++++ RECORD SET

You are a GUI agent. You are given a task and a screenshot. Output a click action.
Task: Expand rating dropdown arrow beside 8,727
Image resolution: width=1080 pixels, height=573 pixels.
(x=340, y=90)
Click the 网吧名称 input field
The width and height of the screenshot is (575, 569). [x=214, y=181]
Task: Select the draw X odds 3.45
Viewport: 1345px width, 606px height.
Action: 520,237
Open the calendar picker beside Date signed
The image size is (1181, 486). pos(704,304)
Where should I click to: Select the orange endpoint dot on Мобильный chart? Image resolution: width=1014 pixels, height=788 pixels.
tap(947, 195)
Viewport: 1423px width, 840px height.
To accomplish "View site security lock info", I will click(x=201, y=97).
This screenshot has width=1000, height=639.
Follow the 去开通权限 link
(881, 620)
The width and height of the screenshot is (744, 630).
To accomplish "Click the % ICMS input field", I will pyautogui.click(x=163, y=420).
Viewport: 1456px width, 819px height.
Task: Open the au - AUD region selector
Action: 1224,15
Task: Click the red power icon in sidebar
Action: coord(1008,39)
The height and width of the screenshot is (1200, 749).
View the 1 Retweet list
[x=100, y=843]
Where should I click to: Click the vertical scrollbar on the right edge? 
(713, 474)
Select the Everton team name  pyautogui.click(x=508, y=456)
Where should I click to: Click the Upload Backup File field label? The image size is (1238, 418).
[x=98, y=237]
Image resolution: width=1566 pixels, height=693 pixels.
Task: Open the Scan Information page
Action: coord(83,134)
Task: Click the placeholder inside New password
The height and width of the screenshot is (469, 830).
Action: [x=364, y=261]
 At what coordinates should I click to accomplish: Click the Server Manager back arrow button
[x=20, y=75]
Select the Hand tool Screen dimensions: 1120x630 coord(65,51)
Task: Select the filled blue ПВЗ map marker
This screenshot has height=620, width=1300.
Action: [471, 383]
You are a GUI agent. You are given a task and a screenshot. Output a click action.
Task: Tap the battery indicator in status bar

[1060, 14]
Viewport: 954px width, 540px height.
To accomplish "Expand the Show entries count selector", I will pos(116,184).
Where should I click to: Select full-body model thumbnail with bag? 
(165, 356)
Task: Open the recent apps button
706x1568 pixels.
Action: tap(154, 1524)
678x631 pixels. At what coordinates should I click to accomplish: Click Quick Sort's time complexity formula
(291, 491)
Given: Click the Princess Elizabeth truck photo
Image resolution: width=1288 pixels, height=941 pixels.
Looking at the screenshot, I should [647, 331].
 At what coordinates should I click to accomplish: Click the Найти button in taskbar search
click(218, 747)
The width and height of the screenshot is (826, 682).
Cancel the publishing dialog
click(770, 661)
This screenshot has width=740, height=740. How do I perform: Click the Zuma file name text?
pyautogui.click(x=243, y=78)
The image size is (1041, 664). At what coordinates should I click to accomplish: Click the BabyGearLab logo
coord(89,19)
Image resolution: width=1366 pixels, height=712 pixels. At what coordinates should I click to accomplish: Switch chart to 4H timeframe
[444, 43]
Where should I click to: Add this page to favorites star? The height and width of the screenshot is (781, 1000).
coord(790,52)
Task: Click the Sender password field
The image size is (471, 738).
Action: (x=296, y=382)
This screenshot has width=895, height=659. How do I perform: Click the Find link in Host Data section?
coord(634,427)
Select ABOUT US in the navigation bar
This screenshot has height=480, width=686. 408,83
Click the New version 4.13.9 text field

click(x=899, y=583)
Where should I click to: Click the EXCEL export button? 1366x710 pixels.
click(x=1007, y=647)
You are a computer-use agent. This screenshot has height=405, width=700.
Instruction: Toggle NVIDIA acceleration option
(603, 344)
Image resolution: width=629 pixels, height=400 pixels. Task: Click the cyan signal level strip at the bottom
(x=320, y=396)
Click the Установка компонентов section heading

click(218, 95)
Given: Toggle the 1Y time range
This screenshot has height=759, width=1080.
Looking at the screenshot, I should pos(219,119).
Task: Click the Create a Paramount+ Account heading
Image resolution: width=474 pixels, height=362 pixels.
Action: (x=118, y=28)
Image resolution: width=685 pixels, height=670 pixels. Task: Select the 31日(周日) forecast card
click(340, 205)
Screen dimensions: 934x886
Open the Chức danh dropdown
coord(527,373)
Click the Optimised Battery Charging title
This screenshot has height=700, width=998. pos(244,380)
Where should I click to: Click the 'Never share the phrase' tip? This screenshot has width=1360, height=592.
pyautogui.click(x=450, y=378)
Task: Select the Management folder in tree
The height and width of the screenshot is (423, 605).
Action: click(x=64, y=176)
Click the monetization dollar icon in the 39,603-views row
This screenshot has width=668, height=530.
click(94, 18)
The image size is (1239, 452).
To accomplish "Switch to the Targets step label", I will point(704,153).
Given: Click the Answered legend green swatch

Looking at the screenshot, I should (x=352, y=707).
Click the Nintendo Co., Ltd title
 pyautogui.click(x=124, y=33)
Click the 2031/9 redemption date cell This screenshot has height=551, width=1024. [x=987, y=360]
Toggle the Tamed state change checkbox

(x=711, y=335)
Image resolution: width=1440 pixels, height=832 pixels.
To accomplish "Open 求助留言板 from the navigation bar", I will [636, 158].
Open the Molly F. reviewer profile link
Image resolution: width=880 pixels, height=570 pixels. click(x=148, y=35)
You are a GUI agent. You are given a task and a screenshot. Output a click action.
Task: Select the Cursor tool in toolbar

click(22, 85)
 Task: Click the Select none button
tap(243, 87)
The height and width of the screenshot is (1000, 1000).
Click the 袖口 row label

++++++++

WHAT YOU NEED TO DO:
Write every line of the entries again, word for word.

ANSWER TO THIS EXERCISE:
You are a GUI agent. You are given a task and a screenshot. Output a click action.
Task: Expand rating dropdown arrow beside 8,727
Image resolution: width=1080 pixels, height=573 pixels.
(x=340, y=90)
Click the 网吧名称 input field
The width and height of the screenshot is (575, 569). [x=214, y=181]
Task: Select the draw X odds 3.45
Viewport: 1345px width, 606px height.
Action: 520,237
Open the calendar picker beside Date signed
The image size is (1181, 486). pos(704,304)
Where should I click to: Select the orange endpoint dot on Мобильный chart? Image resolution: width=1014 pixels, height=788 pixels.
tap(947, 195)
Viewport: 1423px width, 840px height.
To accomplish "View site security lock info", I will click(x=201, y=97).
This screenshot has width=1000, height=639.
Follow the 去开通权限 link
(881, 620)
The width and height of the screenshot is (744, 630).
To accomplish "Click the % ICMS input field", I will pyautogui.click(x=163, y=420).
Viewport: 1456px width, 819px height.
Task: Open the au - AUD region selector
Action: 1224,15
Task: Click the red power icon in sidebar
Action: coord(1008,39)
The height and width of the screenshot is (1200, 749).
View the 1 Retweet list
[x=100, y=843]
Where should I click to: Click the vertical scrollbar on the right edge? 
(713, 474)
Select the Everton team name  pyautogui.click(x=508, y=456)
Where should I click to: Click the Upload Backup File field label? The image size is (1238, 418).
[x=98, y=237]
Image resolution: width=1566 pixels, height=693 pixels.
Task: Open the Scan Information page
Action: coord(83,134)
Task: Click the placeholder inside New password
The height and width of the screenshot is (469, 830).
Action: [x=364, y=261]
 At what coordinates should I click to accomplish: Click the Server Manager back arrow button
[x=20, y=75]
Select the Hand tool Screen dimensions: 1120x630 coord(65,51)
Task: Select the filled blue ПВЗ map marker
This screenshot has height=620, width=1300.
Action: [471, 383]
You are a GUI agent. You are given a task and a screenshot. Output a click action.
Task: Tap the battery indicator in status bar

[1060, 14]
Viewport: 954px width, 540px height.
To accomplish "Expand the Show entries count selector", I will pos(116,184).
Where should I click to: Select full-body model thumbnail with bag? 
(165, 356)
Task: Open the recent apps button
706x1568 pixels.
Action: tap(154, 1524)
678x631 pixels. At what coordinates should I click to accomplish: Click Quick Sort's time complexity formula
(291, 491)
Given: Click the Princess Elizabeth truck photo
Image resolution: width=1288 pixels, height=941 pixels.
Looking at the screenshot, I should [647, 331].
 At what coordinates should I click to accomplish: Click the Найти button in taskbar search
click(218, 747)
The width and height of the screenshot is (826, 682).
Cancel the publishing dialog
click(770, 661)
This screenshot has width=740, height=740. How do I perform: Click the Zuma file name text?
pyautogui.click(x=243, y=78)
The image size is (1041, 664). At what coordinates should I click to accomplish: Click the BabyGearLab logo
coord(89,19)
Image resolution: width=1366 pixels, height=712 pixels. At what coordinates should I click to accomplish: Switch chart to 4H timeframe
[444, 43]
Where should I click to: Add this page to favorites star? The height and width of the screenshot is (781, 1000).
coord(790,52)
Task: Click the Sender password field
The image size is (471, 738).
Action: (x=296, y=382)
This screenshot has width=895, height=659. How do I perform: Click the Find link in Host Data section?
coord(634,427)
Select ABOUT US in the navigation bar
This screenshot has height=480, width=686. 408,83
Click the New version 4.13.9 text field

click(x=899, y=583)
Where should I click to: Click the EXCEL export button? 1366x710 pixels.
click(x=1007, y=647)
You are a computer-use agent. This screenshot has height=405, width=700.
Instruction: Toggle NVIDIA acceleration option
(603, 344)
Image resolution: width=629 pixels, height=400 pixels. Task: Click the cyan signal level strip at the bottom
(x=320, y=396)
Click the Установка компонентов section heading

click(218, 95)
Given: Toggle the 1Y time range
This screenshot has height=759, width=1080.
Looking at the screenshot, I should pos(219,119).
Task: Click the Create a Paramount+ Account heading
Image resolution: width=474 pixels, height=362 pixels.
Action: (x=118, y=28)
Image resolution: width=685 pixels, height=670 pixels. Task: Select the 31日(周日) forecast card
click(340, 205)
Screen dimensions: 934x886
Open the Chức danh dropdown
coord(527,373)
Click the Optimised Battery Charging title
This screenshot has height=700, width=998. pos(244,380)
Where should I click to: Click the 'Never share the phrase' tip? This screenshot has width=1360, height=592.
pyautogui.click(x=450, y=378)
Task: Select the Management folder in tree
The height and width of the screenshot is (423, 605).
Action: click(x=64, y=176)
Click the monetization dollar icon in the 39,603-views row
This screenshot has width=668, height=530.
click(94, 18)
The image size is (1239, 452).
To accomplish "Switch to the Targets step label", I will point(704,153).
Given: Click the Answered legend green swatch

Looking at the screenshot, I should (x=352, y=707).
Click the Nintendo Co., Ltd title
 pyautogui.click(x=124, y=33)
Click the 2031/9 redemption date cell This screenshot has height=551, width=1024. [x=987, y=360]
Toggle the Tamed state change checkbox

(x=711, y=335)
Image resolution: width=1440 pixels, height=832 pixels.
To accomplish "Open 求助留言板 from the navigation bar", I will [636, 158].
Open the Molly F. reviewer profile link
Image resolution: width=880 pixels, height=570 pixels. click(x=148, y=35)
You are a GUI agent. You are given a task and a screenshot. Output a click action.
Task: Select the Cursor tool in toolbar

click(22, 85)
 Task: Click the Select none button
tap(243, 87)
The height and width of the screenshot is (1000, 1000).
Click the 袖口 row label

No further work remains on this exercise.